→ **Texte fourni**
================================

Le premier thème porte sur la façon dont les connaissances produites à l’échelle internationale, et notamment dans les pays du Sud, viennent interroger, alimenter et déplacer les conceptions sur ce que peut ou pourrait être une agriculture écologisée dans un pays du Nord tel que la France. La diversification croissante des modèles d’agriculture écologisée amène à repenser les positionnements réciproques des centres et des périphéries de la production des connaissances. Au niveau des échanges internationaux, des connaissances produites dans les pays du Sud viennent réinterroger les façons de produire des pays du Nord. La montée en puissance de l’agro-écologie ne peut-elle pas être, alors, interprétée comme un « mouvement de développement inverse » par lequel les pays du Sud, avec leur panoplie de connaissances agronomiques situées, alimentent en alternatives les pays du Nord ? Quelle est l’effectivité de ce mouvement et comment se réalise-t-il ? En quoi affecte-t-il les modes et les lieux de production et de circulation des connaissances sur l’échiquier Nord / Sud ? Comment engage-t-il, dans les pays du Nord, les acteurs dans de nouvelles formes de coopération mais aussi de concurrence dans la production des connaissances et l’invention de nouveaux systèmes ?

================================

→ **Relevés de pointage pour texte et éléments**
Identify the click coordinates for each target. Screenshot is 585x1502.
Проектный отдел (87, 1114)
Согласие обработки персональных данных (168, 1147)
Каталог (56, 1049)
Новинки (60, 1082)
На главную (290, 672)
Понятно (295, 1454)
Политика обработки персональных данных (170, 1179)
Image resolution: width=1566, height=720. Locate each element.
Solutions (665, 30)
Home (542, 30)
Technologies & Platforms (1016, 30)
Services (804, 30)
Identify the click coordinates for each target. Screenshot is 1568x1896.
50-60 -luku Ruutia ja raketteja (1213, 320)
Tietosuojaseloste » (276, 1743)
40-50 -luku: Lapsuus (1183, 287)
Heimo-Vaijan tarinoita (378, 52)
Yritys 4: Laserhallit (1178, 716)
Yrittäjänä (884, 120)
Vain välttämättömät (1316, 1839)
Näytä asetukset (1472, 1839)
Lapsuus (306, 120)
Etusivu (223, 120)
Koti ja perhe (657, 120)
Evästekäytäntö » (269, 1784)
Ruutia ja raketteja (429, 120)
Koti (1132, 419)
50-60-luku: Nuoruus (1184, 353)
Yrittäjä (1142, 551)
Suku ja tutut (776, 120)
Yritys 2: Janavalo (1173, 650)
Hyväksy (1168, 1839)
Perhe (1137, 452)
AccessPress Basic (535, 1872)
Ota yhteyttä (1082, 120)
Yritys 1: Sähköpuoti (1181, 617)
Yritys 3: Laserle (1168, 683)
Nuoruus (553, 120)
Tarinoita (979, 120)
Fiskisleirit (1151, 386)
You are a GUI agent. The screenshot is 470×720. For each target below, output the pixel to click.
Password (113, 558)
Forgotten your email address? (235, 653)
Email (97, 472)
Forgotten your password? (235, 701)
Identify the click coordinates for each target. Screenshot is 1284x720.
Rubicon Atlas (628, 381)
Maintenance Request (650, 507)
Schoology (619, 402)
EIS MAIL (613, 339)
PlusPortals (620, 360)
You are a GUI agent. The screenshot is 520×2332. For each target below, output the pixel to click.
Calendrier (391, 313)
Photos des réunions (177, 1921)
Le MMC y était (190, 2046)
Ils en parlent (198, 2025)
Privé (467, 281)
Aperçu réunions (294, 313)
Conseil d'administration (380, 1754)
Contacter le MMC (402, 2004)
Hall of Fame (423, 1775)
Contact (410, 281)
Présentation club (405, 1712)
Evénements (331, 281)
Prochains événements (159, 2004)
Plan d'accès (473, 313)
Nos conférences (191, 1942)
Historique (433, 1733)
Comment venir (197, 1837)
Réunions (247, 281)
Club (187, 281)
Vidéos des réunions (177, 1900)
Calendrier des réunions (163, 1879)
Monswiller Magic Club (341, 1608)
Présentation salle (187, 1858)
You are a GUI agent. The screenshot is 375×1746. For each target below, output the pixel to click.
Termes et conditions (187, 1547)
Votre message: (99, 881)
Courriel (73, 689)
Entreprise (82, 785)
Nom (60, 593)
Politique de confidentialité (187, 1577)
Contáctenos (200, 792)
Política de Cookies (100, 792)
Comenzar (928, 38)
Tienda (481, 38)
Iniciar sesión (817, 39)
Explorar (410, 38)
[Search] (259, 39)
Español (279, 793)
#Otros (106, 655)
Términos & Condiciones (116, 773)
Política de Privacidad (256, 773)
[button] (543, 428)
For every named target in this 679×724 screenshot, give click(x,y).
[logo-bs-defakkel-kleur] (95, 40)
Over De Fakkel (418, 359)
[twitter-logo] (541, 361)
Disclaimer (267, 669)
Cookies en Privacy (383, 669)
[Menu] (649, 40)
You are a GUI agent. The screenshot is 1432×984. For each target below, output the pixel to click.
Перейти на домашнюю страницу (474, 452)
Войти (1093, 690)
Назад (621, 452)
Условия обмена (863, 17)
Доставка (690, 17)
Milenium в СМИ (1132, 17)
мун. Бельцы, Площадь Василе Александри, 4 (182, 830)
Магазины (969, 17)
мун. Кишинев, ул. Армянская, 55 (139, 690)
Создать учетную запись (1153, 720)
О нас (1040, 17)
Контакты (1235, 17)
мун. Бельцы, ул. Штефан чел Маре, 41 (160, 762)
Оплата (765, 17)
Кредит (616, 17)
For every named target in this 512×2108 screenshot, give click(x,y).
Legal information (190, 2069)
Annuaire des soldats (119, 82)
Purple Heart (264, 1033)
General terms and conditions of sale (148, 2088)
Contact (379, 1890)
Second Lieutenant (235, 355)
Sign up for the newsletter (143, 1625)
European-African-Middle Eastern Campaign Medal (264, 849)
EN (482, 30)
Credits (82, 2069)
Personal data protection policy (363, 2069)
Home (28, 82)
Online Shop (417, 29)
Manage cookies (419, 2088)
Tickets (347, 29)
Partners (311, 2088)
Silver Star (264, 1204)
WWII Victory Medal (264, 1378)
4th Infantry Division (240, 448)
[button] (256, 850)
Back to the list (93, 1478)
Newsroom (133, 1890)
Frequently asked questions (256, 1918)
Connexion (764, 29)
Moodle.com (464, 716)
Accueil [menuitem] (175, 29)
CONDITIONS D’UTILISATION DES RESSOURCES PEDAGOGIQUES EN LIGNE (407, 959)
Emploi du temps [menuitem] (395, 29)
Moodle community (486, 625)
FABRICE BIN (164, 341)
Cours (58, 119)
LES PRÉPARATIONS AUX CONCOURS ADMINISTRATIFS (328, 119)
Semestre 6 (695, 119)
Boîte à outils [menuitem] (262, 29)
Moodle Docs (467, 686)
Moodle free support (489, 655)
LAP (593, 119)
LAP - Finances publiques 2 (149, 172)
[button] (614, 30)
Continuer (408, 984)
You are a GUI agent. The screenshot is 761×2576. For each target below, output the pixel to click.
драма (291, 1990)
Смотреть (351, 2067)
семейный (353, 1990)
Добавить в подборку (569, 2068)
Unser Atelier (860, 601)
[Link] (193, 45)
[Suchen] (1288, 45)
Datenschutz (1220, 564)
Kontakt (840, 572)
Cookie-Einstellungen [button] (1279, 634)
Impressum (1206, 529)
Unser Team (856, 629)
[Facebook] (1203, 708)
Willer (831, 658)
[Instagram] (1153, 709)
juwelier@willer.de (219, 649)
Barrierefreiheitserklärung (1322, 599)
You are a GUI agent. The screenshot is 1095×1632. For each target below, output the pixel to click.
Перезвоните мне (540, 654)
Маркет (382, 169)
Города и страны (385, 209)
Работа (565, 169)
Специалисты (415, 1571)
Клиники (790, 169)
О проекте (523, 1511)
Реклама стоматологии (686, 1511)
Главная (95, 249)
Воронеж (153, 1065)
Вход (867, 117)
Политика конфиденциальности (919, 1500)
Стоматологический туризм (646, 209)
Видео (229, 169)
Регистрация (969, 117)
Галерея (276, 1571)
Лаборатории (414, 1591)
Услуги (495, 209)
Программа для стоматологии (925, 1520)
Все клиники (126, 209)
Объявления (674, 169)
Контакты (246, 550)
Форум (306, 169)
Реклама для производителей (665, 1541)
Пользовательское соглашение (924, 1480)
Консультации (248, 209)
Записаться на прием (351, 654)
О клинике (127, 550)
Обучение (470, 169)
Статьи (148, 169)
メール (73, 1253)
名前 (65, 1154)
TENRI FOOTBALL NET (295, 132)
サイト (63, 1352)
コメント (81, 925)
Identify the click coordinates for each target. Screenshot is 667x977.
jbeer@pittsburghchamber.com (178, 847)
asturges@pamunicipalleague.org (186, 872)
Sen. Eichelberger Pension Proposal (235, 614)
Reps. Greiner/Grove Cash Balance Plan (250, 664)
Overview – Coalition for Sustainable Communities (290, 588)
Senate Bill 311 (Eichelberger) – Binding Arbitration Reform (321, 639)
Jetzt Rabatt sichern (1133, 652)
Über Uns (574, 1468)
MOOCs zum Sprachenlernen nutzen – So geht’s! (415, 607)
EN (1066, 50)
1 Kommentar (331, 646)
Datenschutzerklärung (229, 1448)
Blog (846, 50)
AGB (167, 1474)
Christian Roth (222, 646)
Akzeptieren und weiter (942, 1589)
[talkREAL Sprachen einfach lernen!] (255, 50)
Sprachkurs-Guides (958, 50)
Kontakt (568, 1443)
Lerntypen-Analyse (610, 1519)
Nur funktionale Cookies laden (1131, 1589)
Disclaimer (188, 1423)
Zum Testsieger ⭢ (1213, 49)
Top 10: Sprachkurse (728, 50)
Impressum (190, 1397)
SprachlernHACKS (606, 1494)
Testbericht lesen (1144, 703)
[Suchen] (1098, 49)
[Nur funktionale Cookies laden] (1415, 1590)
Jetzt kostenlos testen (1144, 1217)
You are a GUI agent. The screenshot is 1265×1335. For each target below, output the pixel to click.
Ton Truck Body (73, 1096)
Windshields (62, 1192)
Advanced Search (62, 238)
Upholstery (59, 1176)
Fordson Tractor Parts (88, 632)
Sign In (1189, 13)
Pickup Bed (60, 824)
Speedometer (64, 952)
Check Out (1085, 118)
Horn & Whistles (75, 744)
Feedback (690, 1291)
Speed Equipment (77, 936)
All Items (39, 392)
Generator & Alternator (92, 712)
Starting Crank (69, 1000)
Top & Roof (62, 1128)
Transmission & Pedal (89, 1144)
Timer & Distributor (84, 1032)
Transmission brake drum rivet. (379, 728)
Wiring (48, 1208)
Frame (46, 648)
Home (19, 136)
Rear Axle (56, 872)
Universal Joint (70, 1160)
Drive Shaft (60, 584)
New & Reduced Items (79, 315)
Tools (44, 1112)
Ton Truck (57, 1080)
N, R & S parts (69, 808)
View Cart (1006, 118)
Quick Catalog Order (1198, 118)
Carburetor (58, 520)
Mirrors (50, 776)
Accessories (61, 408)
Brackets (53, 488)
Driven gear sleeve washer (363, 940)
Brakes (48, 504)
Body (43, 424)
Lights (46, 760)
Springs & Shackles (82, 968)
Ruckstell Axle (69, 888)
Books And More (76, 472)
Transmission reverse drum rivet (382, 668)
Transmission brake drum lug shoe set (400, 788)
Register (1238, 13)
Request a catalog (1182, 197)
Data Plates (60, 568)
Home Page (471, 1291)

================================

→ **À compléter**
1. Dans le texte sur l'agriculture écologisée, quel pays est cité en exemple de pays du Nord ?
2. Poursuivez le texte sur l'agriculture écologisée à partir de sa dernière phrase.
Cette liste constitue un matériau distinct du texte fourni.

→ **Réponses**
1. La France.

2.
Le deuxième thème concerne la place des agriculteurs dans les processus de construction des connaissances pour l’écologisation des pratiques. En France, le « modèle agro-écologique » proposé par le gouvernement met en avant les connaissances propres des agriculteurs, jusqu’ici peu prises en compte. Comment ce modèle qui semble se situer à un croisement entre des démarches top-down et bottom-up du développement ouvre-t-il à une plus grande considération des savoirs et de la capacité d’expertise des agriculteurs ? Dans quelle mesure des connaissances « actionnables » ou « situées » sont-elles élaborées ou réélaborées collectivement par les agriculteurs eux-mêmes ? Comment les inventions des agriculteurs en matière de pratiques alternatives sont-elles capitalisées à une échelle plus large ? De quelle manière la connaissance agronomique peut-elle être, non plus seulement mise à disposition des agriculteurs, mais aussi construite en pratique avec eux et par eux ?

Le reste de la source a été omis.